— What is being asked —
In the records below, find the line containing "Screen dimensions: 460x224"; give it again exactly, along with every line that follows, and nothing else.
Records to process Block Start
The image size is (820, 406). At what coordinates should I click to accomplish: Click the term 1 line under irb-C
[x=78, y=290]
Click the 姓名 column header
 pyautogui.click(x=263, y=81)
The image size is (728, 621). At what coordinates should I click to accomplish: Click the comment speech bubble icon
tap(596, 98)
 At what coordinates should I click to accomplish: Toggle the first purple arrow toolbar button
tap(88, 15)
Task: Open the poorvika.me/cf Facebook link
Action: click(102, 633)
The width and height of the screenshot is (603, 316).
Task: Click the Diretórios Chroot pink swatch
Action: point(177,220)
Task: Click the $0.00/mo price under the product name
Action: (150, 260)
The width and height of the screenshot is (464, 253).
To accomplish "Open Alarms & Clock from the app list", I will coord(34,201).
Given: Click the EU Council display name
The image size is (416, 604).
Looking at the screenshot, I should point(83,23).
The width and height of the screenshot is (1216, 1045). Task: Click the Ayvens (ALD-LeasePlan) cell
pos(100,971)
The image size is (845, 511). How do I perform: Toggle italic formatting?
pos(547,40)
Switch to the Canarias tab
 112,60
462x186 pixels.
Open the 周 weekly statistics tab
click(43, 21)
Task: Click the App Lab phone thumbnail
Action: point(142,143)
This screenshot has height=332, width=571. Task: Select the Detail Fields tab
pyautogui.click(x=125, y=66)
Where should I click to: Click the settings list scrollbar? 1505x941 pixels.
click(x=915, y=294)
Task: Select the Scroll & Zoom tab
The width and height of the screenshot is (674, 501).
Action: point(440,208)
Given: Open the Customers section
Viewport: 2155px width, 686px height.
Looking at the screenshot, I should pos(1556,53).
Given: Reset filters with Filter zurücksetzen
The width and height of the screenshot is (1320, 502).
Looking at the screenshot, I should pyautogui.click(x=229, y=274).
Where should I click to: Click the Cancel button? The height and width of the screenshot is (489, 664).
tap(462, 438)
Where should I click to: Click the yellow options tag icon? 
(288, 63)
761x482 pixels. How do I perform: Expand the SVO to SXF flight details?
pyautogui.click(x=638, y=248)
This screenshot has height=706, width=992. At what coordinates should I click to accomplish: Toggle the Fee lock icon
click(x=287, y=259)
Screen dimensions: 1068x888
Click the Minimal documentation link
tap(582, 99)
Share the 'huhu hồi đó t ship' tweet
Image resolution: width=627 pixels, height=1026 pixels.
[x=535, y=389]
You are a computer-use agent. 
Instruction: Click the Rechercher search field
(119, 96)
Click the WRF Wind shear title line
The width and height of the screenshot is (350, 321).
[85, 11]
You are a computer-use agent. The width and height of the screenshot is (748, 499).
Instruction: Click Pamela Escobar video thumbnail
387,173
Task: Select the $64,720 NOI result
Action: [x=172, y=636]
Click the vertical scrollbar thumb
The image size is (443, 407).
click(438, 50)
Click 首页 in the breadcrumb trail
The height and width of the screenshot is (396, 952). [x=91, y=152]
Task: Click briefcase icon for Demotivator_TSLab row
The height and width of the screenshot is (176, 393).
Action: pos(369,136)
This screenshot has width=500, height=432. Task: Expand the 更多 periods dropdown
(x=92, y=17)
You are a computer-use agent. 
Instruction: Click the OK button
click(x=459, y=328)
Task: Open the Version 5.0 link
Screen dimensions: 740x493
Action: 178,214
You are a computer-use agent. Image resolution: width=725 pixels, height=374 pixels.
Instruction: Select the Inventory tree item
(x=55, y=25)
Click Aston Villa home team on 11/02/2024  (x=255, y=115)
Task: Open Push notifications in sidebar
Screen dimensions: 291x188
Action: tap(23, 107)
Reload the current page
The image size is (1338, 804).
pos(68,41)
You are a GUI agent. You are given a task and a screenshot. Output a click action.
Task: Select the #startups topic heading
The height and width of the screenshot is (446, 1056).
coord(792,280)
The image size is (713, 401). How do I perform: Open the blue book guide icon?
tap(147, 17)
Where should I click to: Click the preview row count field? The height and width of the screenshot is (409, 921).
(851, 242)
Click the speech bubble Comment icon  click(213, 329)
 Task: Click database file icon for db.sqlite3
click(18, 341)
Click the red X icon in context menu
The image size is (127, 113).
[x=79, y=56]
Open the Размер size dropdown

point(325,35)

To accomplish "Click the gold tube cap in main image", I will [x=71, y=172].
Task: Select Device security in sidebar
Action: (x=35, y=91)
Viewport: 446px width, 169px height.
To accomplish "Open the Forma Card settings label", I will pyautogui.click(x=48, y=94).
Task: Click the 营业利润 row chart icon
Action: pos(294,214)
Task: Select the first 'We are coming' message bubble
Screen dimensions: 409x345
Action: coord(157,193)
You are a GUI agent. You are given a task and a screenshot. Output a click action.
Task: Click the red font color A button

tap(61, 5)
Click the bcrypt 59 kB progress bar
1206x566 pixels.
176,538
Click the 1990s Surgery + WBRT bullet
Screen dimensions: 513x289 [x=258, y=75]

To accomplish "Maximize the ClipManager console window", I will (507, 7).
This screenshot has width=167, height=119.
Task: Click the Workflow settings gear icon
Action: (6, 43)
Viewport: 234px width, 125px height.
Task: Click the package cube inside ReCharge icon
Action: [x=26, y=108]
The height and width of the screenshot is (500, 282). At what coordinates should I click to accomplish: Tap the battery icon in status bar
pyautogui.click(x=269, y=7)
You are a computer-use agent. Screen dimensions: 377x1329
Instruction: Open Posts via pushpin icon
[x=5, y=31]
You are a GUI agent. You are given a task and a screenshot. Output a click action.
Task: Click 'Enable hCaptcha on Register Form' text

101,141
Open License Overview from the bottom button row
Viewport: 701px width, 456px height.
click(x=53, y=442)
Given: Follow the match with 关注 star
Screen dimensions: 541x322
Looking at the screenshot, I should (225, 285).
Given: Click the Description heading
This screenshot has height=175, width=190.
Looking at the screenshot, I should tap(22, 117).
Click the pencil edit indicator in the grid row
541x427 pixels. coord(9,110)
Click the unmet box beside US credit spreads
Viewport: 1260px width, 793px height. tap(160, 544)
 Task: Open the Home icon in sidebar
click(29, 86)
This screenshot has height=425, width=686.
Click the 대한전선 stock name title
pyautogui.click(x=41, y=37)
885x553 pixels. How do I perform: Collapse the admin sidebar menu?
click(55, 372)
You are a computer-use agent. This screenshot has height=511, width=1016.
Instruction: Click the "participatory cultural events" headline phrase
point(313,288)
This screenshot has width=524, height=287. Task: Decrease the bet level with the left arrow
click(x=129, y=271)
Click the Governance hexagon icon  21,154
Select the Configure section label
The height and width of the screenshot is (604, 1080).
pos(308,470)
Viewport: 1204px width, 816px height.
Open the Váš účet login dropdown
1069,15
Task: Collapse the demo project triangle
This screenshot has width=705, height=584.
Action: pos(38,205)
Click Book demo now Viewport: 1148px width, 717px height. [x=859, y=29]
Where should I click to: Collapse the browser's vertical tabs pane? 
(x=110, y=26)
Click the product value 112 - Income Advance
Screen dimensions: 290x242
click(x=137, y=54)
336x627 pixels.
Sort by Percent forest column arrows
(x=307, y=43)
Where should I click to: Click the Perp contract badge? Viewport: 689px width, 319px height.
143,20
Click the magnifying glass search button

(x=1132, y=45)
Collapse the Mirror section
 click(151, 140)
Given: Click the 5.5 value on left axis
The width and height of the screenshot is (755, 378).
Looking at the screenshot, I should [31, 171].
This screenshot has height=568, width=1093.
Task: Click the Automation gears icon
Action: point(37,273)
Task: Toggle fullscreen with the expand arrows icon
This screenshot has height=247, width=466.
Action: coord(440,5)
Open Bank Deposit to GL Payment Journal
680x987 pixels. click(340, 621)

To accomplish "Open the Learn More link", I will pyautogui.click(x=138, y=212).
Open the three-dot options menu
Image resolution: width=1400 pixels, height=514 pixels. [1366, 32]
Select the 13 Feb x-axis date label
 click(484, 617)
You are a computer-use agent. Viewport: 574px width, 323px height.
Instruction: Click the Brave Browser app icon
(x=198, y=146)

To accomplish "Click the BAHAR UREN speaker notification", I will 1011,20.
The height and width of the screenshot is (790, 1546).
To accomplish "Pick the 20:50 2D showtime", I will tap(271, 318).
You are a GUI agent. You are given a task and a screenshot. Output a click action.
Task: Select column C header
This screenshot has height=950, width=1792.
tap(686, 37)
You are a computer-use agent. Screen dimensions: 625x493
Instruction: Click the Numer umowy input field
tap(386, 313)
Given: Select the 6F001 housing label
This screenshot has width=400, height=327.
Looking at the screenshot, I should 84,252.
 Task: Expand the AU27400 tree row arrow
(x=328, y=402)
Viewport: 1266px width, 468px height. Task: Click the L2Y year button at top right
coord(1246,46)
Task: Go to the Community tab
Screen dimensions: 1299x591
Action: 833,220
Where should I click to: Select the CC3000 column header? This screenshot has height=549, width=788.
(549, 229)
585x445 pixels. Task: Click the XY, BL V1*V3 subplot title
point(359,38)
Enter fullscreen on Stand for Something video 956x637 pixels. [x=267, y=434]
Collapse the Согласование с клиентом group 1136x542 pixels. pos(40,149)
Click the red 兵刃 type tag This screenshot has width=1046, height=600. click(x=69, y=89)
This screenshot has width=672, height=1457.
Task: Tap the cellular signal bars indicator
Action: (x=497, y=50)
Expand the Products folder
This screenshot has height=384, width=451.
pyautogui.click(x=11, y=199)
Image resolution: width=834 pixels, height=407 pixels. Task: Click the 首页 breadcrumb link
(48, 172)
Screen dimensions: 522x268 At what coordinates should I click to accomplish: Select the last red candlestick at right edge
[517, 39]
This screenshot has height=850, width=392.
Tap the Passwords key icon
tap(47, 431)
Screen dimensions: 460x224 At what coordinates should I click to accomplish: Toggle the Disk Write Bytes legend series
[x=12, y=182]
Records to process Block End
— Solution for this problem —
Screen dimensions: 460x224 At what coordinates should I click to accomplish: Toggle the Disk Write Bytes legend series
[x=12, y=182]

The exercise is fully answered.